#### [Text passage]
────────────────

Yeah, why bother with any "near miss" reporting. The aviation, maritime and rail industries are daft - not to mention the HSE and all that crazy work-place safety. We can only learn stuff when people get injured or killed.


----------



## CopperCyclist (10 Nov 2014)

The two sides here are Ben and the Ambo driver.

1st Ben. If every road user reacted to me on blue lights at the same speed and in the same manner Ben did, I'd be very happy. As soon as he noticed, he stopped. Thats more than good enough for me. Many road users don't even notice or bother tbh, and most drivers think just showing down to 15mph is fine, and leave me crawling behind them with no safe overtaking opportunity. @benb keep doing what you did with thanks.

The Ambo driver. Too much speed through the junction. We should treat every junction, on green or red, as if it's a give way and we *might* have to stop. He didn't even brake and carried far too much speed through it. That's his main problem. The failure to slow has him charging through the gap, getting closer than he and Ben would have liked, because his speed is so high he didn't have an out and had to keep piling it on so he could get through before Ben got there.

My final word would be this. He is someone doing the wrong things for the right reasons. It's no excuse to bad driving, but it needs bearing in mind this isn't a deliberate close pass, or someone oblivious. Worth reporting? Yes, I can see that. They won't be losing their job or their driving grade over it* but it wouldn't hurt for a bit of review and reflection. Worth posting on YouTube? That's the one I'm not so sure of. I get the normal reasons - unlike many, I think highlighting the many issues from bad driving, that in reality would never see a court yet still needs addressing is not a bad thing, and am in favour of helmet cams. In this case though, you have an identified route to complain that will identify the driver, and will undoubtedly have corrective action taken, so I'd have made the report but left it off public viewing.

────────────────

#### [Entries]
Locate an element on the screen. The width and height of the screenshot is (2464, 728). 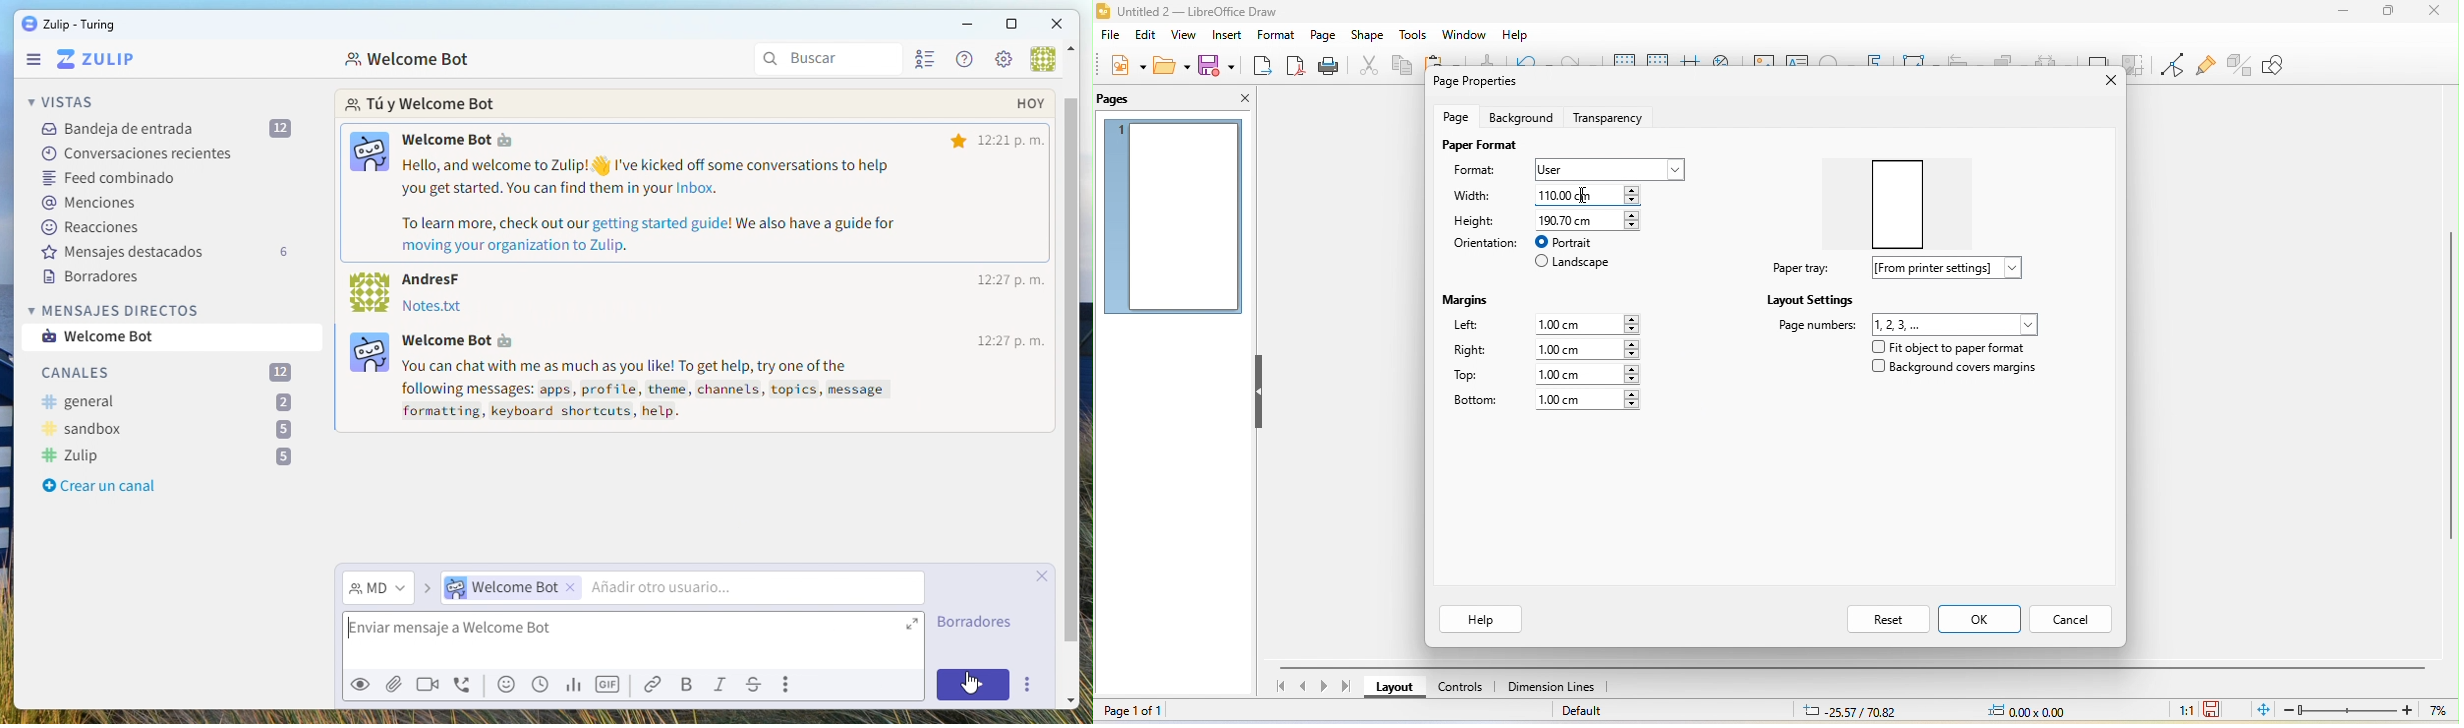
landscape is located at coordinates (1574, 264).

────────────────

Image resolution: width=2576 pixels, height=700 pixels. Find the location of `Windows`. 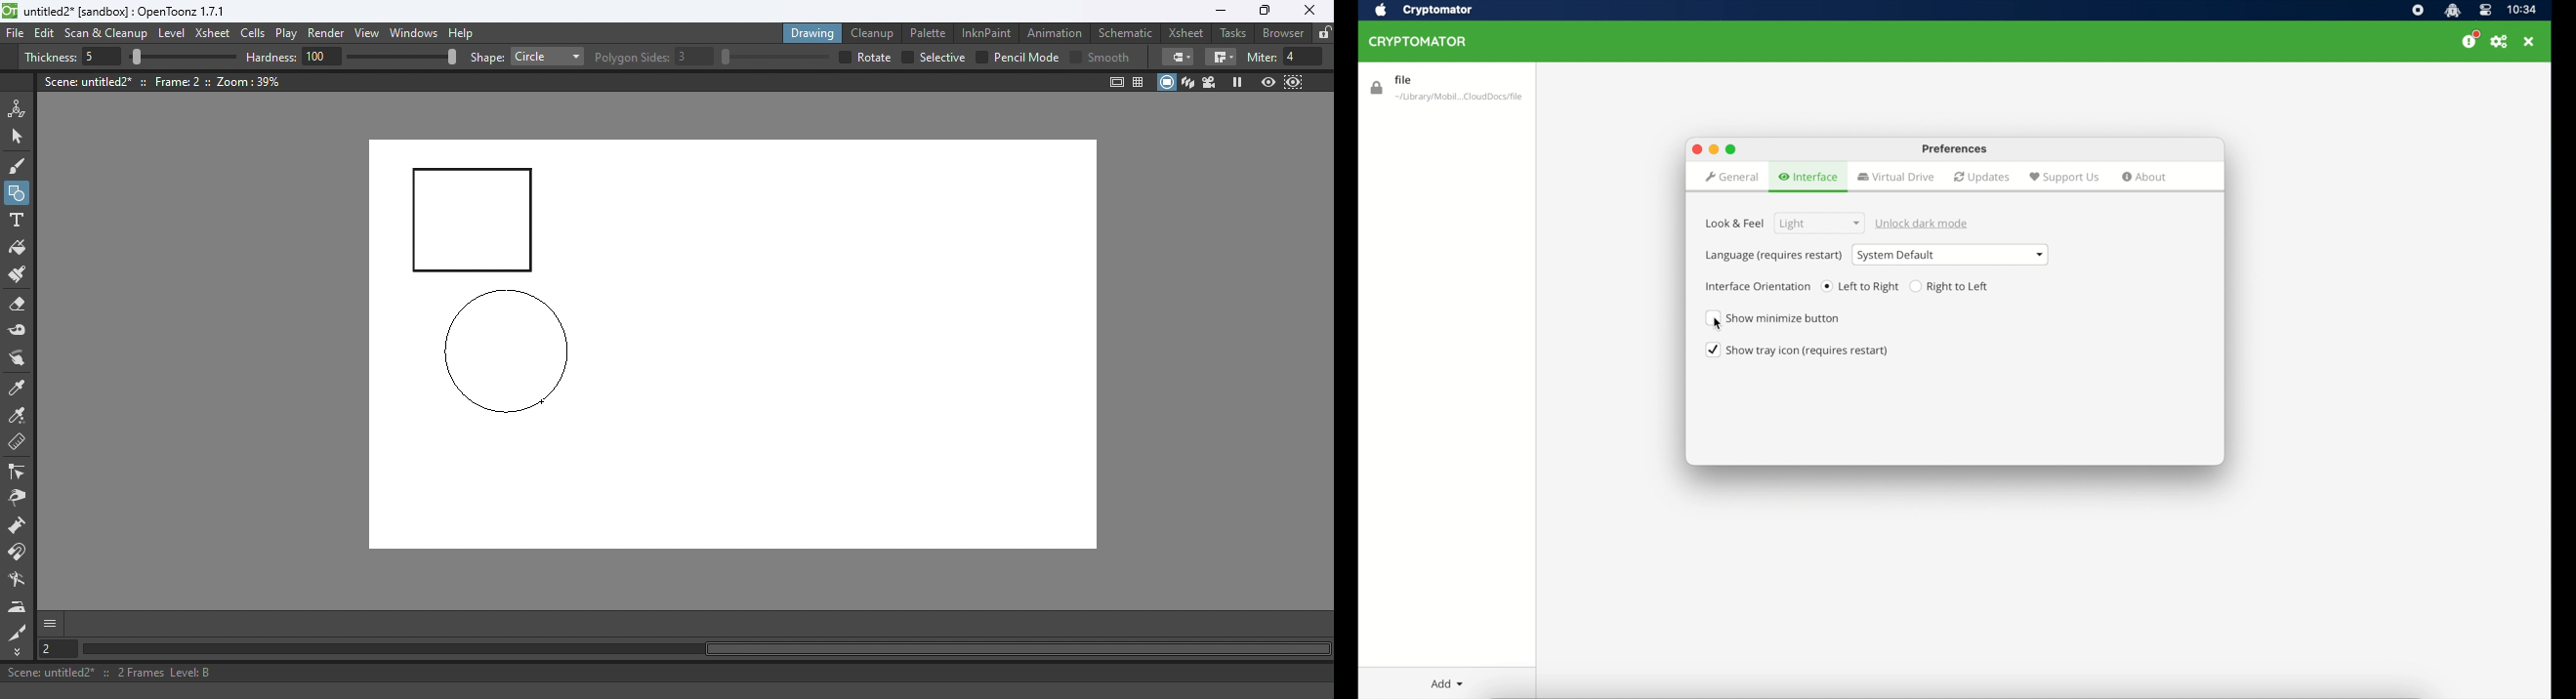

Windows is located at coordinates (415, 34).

────────────────

#### [Problems to work on]
A – In the ambulance thread, what does CopperCyclist call the ambulance driver's main problem?
B – Write the next part of the ambulance thread, starting after its last sentence.
The rows have nothing to do with what comes next.

#### [Task-by-task answers]
A – He carried far too much speed through the junction and didn't even brake.

B –
*assuming a relatively complaint and accident free history of course!


----------



## GrasB (10 Nov 2014)

GrasB said:


> He was a minor misjudgement away from a collision and it's all okay?


To expand on this. At that speed the driver was a minor misjudgement away from a incident which would have prevented them from attending what ever emergency the driver had been called to & even worse may well have required someone emergency services to attend their incident. However, at half that speed even a heavy kerb impact would have been unlikely to do any significant damage to the vehicle, it also wouldn't have left the OP unsettled.


----------



## benb (10 Nov 2014)

CopperCyclist said:


> My final word would be this. He is someone doing the wrong things for the right reasons. It's no excuse to bad driving, but it needs bearing in mind *this isn't a deliberate close pass, or someone oblivious*. Worth reporting? Yes, I can see that. They won't be losing their job or their driving grade over it* but it wouldn't hurt for a bit of review and reflection. Worth posting on YouTube? That's the one I'm not so sure of. I get the normal reasons - unlike many, I think highlighting the many issues from bad driving, that in reality would never see a court yet still needs addressing is not a bad thing, and am in favour of helmet cams. In this case though, you have an identified route to complain that will identify the driver, and will undoubtedly have corrective action taken, so I'd have made the report but left it off public viewing.



I completely agree with the bold part.
The driver isn't publicly identifiable from this, so I don't see anything particularly wrong with publishing it. IMO.


----------



## CopperCyclist (10 Nov 2014)

benb said:


> I completely agree with the bold part.
> The driver isn't publicly identifiable from this, so I don't see anything particularly wrong with publishing it. IMO.



I didn't say there was, nor that you shouldn't - just said I wouldn't


----------



## benb (10 Nov 2014)

CopperCyclist said:


> I didn't say there was, nor that you shouldn't - just said I wouldn't



Yeah, I wasn't saying you were wrong, just telling you why I didn't see a problem with it.


----------



## Lemond (10 Nov 2014)

GrasB said:


> He was a minor misjudgement away from a collision and it's all okay?



Thank goodness his judgement was spot on then.


----------



## User6179 (10 Nov 2014)

Lemond said:


> Thank goodness his judgement was spot on then.



Outcome Bias !
http://en.wikipedia.org/wiki/Outcome_bias


----------



## benb (11 Nov 2014)

Lemond said:


> Thank goodness his judgement was spot on then.



You're talking crap. You seem to be saying any close pass is by definition OK as long as no contact was made.
Which is obviously drivel.


----------



## GrasB (11 Nov 2014)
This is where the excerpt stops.